Manusya, Journal of Humanities


Wisarut Painark

Publication Date



This paper examines how an individual's perception of the environment not only affects her treatment of the land but also plays an important role in healing her wounded self and fostering her sense of belonging to the human community in Barbara Kingsolver's Animal Dreams (1991). It will draw upon Yi-fu Tuan's notion of place and space in Space and Place: The Perspective of Experience (1977) and Kent C. Ryden's notion of "the invisible landscape" in Mapping the Invisible Landscape: Folklore, Writing, and the Sense of Place (1993). Tuan postulates that space becomes place when it is endowed with value and meaning and Ryden develops Tuan's notion by arguing that meaningful human experience in a place constitutes what he calls "the invisible landscape" which refers to various other dimensions of the land apart from its physicality.
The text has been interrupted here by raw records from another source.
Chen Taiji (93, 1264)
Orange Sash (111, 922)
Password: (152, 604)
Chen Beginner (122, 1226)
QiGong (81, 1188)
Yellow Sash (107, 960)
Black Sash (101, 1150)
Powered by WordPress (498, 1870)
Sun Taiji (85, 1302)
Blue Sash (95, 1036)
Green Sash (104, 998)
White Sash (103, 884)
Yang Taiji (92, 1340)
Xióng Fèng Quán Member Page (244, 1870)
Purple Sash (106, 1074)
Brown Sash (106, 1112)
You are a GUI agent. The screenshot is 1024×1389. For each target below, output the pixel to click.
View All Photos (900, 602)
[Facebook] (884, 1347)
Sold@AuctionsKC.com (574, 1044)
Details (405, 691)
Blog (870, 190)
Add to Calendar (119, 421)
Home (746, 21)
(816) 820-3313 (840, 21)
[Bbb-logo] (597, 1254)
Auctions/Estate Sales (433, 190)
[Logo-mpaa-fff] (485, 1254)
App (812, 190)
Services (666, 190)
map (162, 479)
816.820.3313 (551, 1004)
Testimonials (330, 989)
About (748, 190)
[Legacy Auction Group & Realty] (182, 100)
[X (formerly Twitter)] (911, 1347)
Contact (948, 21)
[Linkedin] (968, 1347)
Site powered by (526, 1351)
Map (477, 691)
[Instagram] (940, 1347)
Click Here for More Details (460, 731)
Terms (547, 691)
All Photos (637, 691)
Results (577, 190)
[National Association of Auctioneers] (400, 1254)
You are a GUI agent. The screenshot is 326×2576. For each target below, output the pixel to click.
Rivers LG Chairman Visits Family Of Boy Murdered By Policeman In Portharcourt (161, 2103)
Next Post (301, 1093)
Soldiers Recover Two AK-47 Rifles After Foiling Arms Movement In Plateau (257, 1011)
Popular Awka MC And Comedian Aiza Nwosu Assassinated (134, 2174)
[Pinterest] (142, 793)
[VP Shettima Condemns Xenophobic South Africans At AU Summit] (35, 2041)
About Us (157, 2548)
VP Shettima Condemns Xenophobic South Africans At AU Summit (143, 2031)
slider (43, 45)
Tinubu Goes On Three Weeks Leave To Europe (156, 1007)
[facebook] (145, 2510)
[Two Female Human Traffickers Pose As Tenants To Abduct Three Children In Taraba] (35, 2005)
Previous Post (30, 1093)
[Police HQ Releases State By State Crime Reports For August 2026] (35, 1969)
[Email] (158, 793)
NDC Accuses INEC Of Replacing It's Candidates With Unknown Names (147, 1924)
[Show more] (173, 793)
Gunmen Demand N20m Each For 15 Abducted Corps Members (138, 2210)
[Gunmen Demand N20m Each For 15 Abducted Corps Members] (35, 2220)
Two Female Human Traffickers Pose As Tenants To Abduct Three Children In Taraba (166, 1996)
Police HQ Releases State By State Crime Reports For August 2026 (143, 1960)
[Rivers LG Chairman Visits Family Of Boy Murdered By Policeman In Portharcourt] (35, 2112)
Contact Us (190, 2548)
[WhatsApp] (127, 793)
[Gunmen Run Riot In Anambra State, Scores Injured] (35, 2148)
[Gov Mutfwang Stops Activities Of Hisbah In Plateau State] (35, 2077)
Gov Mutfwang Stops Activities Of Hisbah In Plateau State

Focusing on the development of the protagonist's perception of her hometown from a sense of alienation to a more intimate relationship in Animal Dreams, this paper will specifically argue that, because her hometown faces a disastrous contamination of the river caused by the mining company, the environmental activism in which the protagonist engages significantly deepens her understanding of the place. Thus, her participation in the environmental campaign serves as a first step towards her discernment of the "invisible landscape" and also her process of healing. The environmental activity which protects both the environment and the community's cultural identity and also the protagonist's developing bonds with people in the community expose her to the historical, cultural and spiritual dimensions of the land. Furthermore, this renewed perception leads to the protagonist's inhabitation of the place and her discovery of a sense of home which helps to restore her shattered self from the traumatic experience and the feeling of displacement caused by the loss of her mother and her baby during her younger years; it also induces her to reappraise her sense of selfhood as being inseparable from both the land and its inhabitants, either human or non-human. Ultimately, her clear appreciation of this more inclusive sense of self and the environment enables her to reintegrate herself into the community of her hometown.